::: PROVIDED MATERIAL
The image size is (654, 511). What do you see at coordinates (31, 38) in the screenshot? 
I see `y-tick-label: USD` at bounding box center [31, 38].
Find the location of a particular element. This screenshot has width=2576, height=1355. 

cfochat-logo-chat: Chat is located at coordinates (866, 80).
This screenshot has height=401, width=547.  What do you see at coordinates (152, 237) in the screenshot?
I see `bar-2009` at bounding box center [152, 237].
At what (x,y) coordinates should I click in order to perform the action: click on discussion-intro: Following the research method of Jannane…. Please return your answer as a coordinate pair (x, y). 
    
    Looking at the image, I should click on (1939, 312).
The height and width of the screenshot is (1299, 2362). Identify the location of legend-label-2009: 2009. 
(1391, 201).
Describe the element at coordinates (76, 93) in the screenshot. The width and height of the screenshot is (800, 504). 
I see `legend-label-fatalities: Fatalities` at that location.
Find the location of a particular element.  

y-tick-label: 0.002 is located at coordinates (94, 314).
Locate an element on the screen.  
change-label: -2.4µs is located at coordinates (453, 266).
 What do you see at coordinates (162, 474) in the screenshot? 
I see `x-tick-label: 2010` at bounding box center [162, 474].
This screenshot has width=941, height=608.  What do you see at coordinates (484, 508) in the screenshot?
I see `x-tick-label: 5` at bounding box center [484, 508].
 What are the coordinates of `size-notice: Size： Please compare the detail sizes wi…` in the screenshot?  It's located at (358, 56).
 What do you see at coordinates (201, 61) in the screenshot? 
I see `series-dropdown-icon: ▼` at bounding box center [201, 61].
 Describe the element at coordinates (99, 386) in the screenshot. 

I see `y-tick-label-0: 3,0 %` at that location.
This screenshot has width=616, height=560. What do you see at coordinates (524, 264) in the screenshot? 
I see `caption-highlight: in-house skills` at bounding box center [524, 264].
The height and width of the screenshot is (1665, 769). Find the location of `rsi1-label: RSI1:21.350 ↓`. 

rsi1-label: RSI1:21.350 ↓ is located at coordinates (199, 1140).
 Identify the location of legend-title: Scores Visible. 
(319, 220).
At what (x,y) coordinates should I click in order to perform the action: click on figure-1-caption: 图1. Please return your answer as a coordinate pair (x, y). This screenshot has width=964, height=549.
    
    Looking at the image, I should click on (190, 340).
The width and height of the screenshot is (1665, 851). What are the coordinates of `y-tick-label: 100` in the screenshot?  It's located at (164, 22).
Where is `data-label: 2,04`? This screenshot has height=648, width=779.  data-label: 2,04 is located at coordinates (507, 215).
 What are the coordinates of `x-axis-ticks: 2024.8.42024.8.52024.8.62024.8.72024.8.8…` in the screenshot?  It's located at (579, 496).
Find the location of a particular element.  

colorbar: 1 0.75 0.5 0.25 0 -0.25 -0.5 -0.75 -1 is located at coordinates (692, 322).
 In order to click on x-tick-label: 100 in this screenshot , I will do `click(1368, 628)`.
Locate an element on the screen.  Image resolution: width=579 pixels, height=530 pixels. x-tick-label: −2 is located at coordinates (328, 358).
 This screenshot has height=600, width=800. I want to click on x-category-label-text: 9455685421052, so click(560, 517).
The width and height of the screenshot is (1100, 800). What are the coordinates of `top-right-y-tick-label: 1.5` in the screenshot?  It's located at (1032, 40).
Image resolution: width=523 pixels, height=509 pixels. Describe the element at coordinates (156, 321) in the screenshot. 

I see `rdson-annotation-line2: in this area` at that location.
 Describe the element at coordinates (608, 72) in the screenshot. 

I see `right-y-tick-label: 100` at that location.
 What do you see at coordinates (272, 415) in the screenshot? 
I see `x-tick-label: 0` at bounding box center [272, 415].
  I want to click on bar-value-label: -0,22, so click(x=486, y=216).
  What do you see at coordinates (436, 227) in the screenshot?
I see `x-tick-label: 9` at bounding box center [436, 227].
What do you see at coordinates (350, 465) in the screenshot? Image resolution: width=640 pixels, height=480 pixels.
::::::
Output the data above as a JSON list of strings, one string per line, with blank lines left out.

RESPONSE:
[
  "The image size is (654, 511). What do you see at coordinates (31, 38) in the screenshot? ",
  "I see `y-tick-label: USD` at bounding box center [31, 38].",
  "Find the location of a particular element. This screenshot has width=2576, height=1355. ",
  "cfochat-logo-chat: Chat is located at coordinates (866, 80).",
  "This screenshot has height=401, width=547.  What do you see at coordinates (152, 237) in the screenshot?",
  "I see `bar-2009` at bounding box center [152, 237].",
  "At what (x,y) coordinates should I click in order to perform the action: click on discussion-intro: Following the research method of Jannane…. Please return your answer as a coordinate pair (x, y). ",
  "    Looking at the image, I should click on (1939, 312).",
  "The height and width of the screenshot is (1299, 2362). Identify the location of legend-label-2009: 2009. ",
  "(1391, 201).",
  "Describe the element at coordinates (76, 93) in the screenshot. The width and height of the screenshot is (800, 504). ",
  "I see `legend-label-fatalities: Fatalities` at that location.",
  "Find the location of a particular element.  ",
  "y-tick-label: 0.002 is located at coordinates (94, 314).",
  "Locate an element on the screen.  ",
  "change-label: -2.4µs is located at coordinates (453, 266).",
  " What do you see at coordinates (162, 474) in the screenshot? ",
  "I see `x-tick-label: 2010` at bounding box center [162, 474].",
  "This screenshot has width=941, height=608.  What do you see at coordinates (484, 508) in the screenshot?",
  "I see `x-tick-label: 5` at bounding box center [484, 508].",
  " What are the coordinates of `size-notice: Size： Please compare the detail sizes wi…` in the screenshot?  It's located at (358, 56).",
  " What do you see at coordinates (201, 61) in the screenshot? ",
  "I see `series-dropdown-icon: ▼` at bounding box center [201, 61].",
  " Describe the element at coordinates (99, 386) in the screenshot. ",
  "I see `y-tick-label-0: 3,0 %` at that location.",
  "This screenshot has width=616, height=560. What do you see at coordinates (524, 264) in the screenshot? ",
  "I see `caption-highlight: in-house skills` at bounding box center [524, 264].",
  "The height and width of the screenshot is (1665, 769). Find the location of `rsi1-label: RSI1:21.350 ↓`. ",
  "rsi1-label: RSI1:21.350 ↓ is located at coordinates (199, 1140).",
  " Identify the location of legend-title: Scores Visible. ",
  "(319, 220).",
  "At what (x,y) coordinates should I click in order to perform the action: click on figure-1-caption: 图1. Please return your answer as a coordinate pair (x, y). This screenshot has width=964, height=549.",
  "    Looking at the image, I should click on (190, 340).",
  "The width and height of the screenshot is (1665, 851). What are the coordinates of `y-tick-label: 100` in the screenshot?  It's located at (164, 22).",
  "Where is `data-label: 2,04`? This screenshot has height=648, width=779.  data-label: 2,04 is located at coordinates (507, 215).",
  " What are the coordinates of `x-axis-ticks: 2024.8.42024.8.52024.8.62024.8.72024.8.8…` in the screenshot?  It's located at (579, 496).",
  "Find the location of a particular element.  ",
  "colorbar: 1 0.75 0.5 0.25 0 -0.25 -0.5 -0.75 -1 is located at coordinates (692, 322).",
  " In order to click on x-tick-label: 100 in this screenshot , I will do `click(1368, 628)`.",
  "Locate an element on the screen.  Image resolution: width=579 pixels, height=530 pixels. x-tick-label: −2 is located at coordinates (328, 358).",
  " This screenshot has height=600, width=800. I want to click on x-category-label-text: 9455685421052, so click(560, 517).",
  "The width and height of the screenshot is (1100, 800). What are the coordinates of `top-right-y-tick-label: 1.5` in the screenshot?  It's located at (1032, 40).",
  "Image resolution: width=523 pixels, height=509 pixels. Describe the element at coordinates (156, 321) in the screenshot. ",
  "I see `rdson-annotation-line2: in this area` at that location.",
  " Describe the element at coordinates (608, 72) in the screenshot. ",
  "I see `right-y-tick-label: 100` at that location.",
  " What do you see at coordinates (272, 415) in the screenshot? ",
  "I see `x-tick-label: 0` at bounding box center [272, 415].",
  "  I want to click on bar-value-label: -0,22, so click(x=486, y=216).",
  "  What do you see at coordinates (436, 227) in the screenshot?",
  "I see `x-tick-label: 9` at bounding box center [436, 227].",
  "What do you see at coordinates (350, 465) in the screenshot? Image resolution: width=640 pixels, height=480 pixels."
]